Put the output file in another directory--not a subdir if you're using *-r*--so that it isn't read as input, then written as output, then read as input, then written as output, then read as input, then written as output...


----------



## DutchDaemon (Dec 13, 2010)

The thread title should now look more informed.


----------



## phoenix (Dec 13, 2010)

Redirection occurs before shell expansion.  Thus, your command is creating the list.txt file *first*, then it is expanding *** to include all the files in the current directory *including* your output file.

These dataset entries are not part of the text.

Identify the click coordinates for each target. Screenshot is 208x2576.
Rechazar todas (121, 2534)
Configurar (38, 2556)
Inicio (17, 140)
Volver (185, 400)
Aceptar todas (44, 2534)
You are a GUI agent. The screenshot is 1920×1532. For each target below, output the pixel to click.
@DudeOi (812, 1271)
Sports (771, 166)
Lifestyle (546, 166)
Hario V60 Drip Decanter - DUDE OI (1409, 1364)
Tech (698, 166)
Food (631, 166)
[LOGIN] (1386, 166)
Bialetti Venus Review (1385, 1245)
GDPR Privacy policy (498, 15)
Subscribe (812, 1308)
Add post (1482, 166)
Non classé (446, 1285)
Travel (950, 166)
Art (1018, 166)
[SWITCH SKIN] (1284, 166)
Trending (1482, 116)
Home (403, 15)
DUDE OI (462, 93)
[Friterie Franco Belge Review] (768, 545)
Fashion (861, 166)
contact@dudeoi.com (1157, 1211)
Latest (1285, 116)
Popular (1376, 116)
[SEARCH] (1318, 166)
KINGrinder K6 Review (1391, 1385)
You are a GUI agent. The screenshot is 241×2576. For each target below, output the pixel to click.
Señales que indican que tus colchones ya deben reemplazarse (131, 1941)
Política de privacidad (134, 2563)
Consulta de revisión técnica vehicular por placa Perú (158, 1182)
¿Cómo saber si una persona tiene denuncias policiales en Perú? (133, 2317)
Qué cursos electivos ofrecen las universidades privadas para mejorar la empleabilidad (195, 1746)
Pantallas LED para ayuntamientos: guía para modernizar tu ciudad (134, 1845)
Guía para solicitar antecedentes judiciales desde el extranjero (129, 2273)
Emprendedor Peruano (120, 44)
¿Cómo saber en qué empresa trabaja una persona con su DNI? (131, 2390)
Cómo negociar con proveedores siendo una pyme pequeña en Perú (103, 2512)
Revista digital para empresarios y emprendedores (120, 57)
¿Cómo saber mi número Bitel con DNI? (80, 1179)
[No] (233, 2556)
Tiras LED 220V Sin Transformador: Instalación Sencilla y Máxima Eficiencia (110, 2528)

I'm guessing, list.txt is listed alphabetically before any files that match the search string, thus it's empty when grep gets to it, so there's no problem.  zz.txt will be listed alphabetically at the end of the list of files, so grep will have written a bunch of lines to it already.  Once grep opens it for reading, you get into a loop, since every line matches, so every line is written out to the file, and grep never reaches the end of the file.

This is not a grep issue.  It's an "*I've written a stupid command that does exactly what I tell it to, but that's not what I want, therefore it's a bug*" error.  More commonly known as *PEBKAC*.

Re-do your command so that the output file is not in the same directory as your input files, or use a more restrictive wildcard search than just ***, or any number of other things that will avoid this issue.

Reading the man page for you shell of choice would also be helpful.  This is covered in there.

Oh, and you can close your PR.  It's not a bug in grep.


----------



## DutchDaemon (Dec 14, 2010)

And I'm closing this thread, because it *is* a bug. And rubbish


----------